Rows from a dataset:
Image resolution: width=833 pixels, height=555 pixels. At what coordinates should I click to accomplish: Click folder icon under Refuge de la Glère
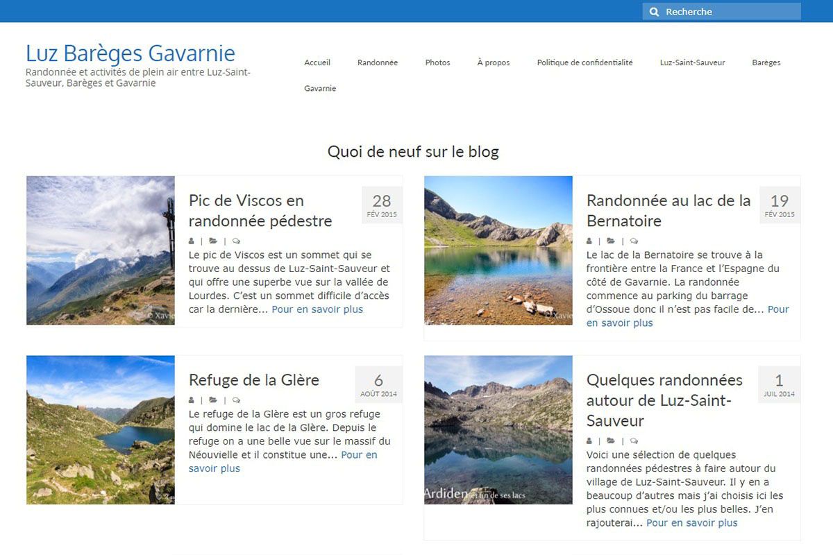click(213, 400)
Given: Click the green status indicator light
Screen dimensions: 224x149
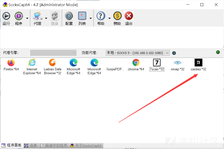Looking at the screenshot, I should coord(218,52).
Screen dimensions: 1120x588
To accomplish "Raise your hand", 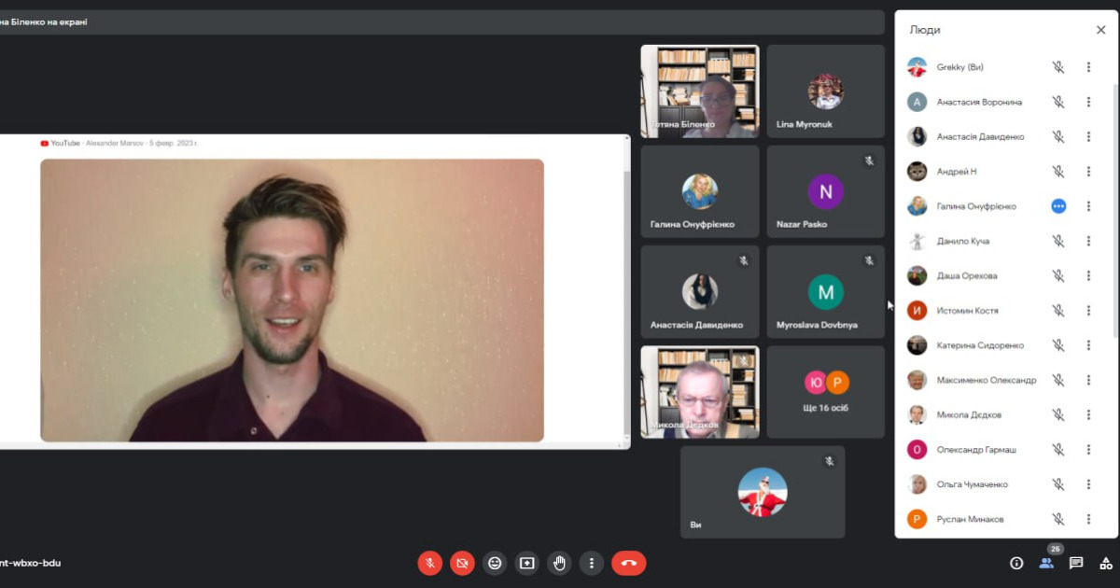I will [x=559, y=563].
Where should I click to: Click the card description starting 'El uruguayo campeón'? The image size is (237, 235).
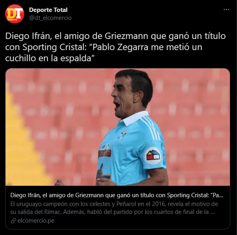tap(114, 208)
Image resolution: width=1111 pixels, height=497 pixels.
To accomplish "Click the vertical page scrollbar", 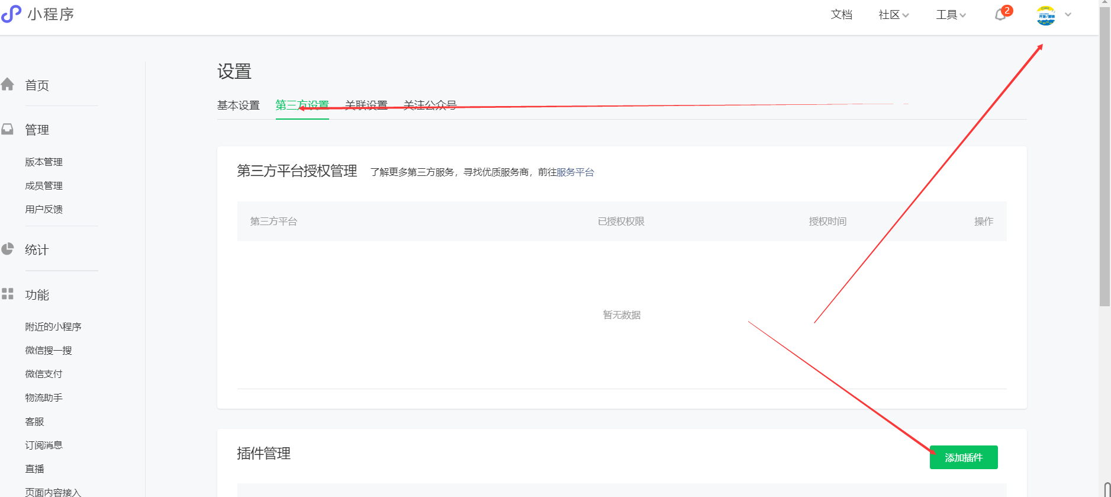I will (1104, 178).
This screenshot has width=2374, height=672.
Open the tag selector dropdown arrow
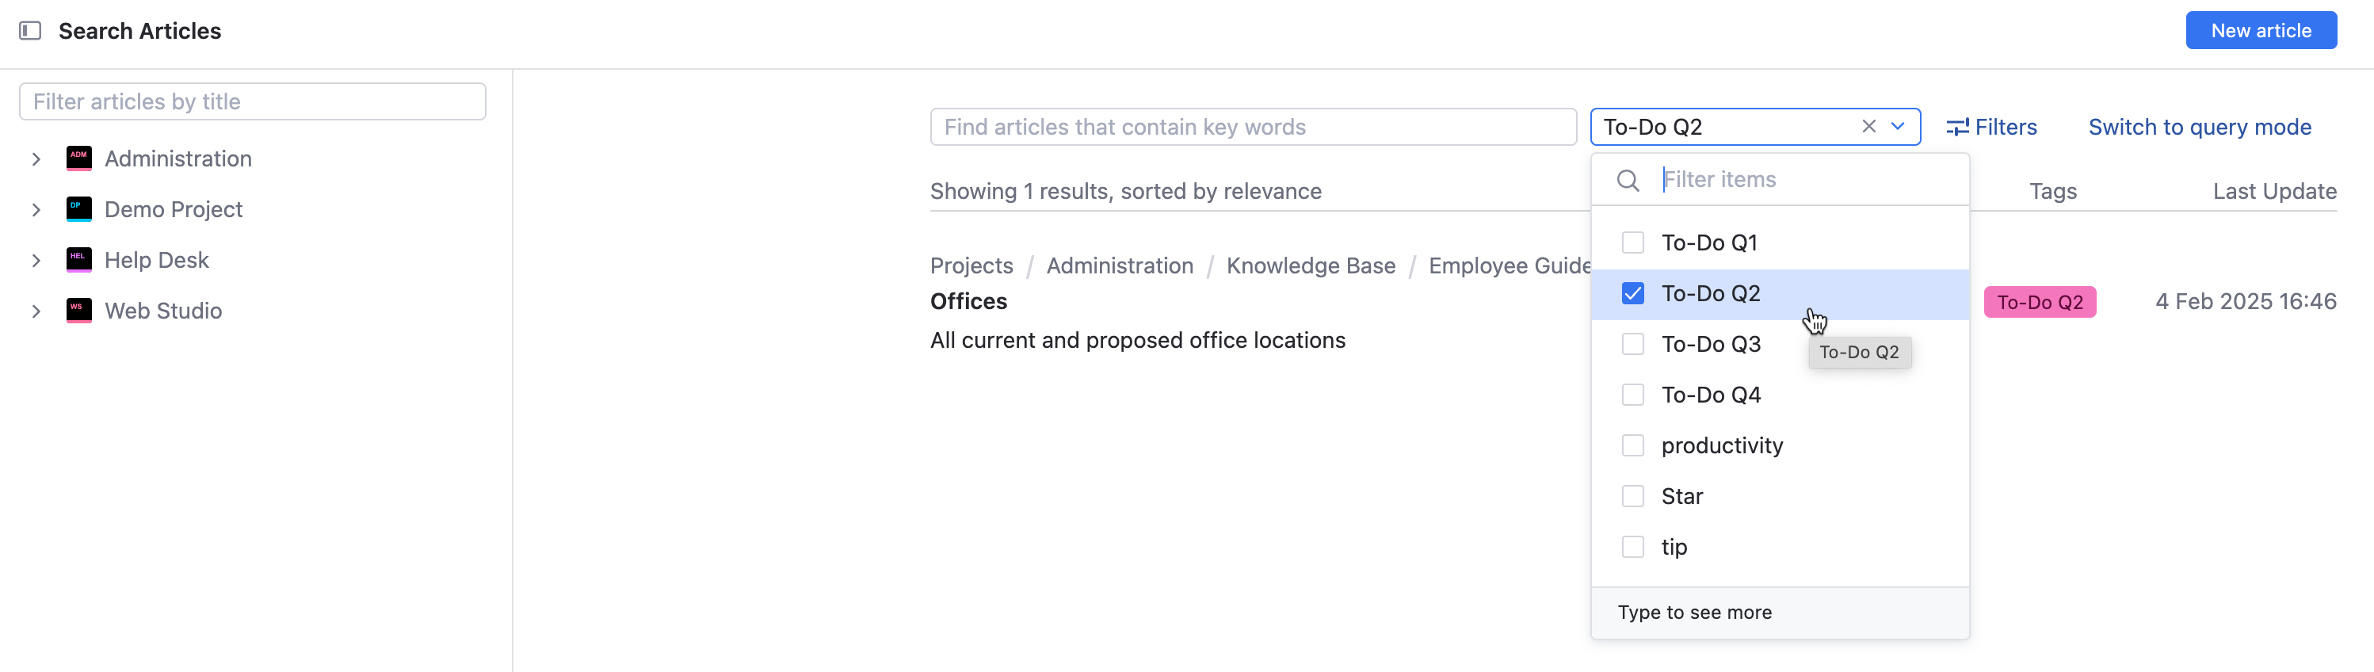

■ **To be done**
State the number of lines in the data above that contain the string "height", treating case as significant, and give only that number.

■ **Final answer**
3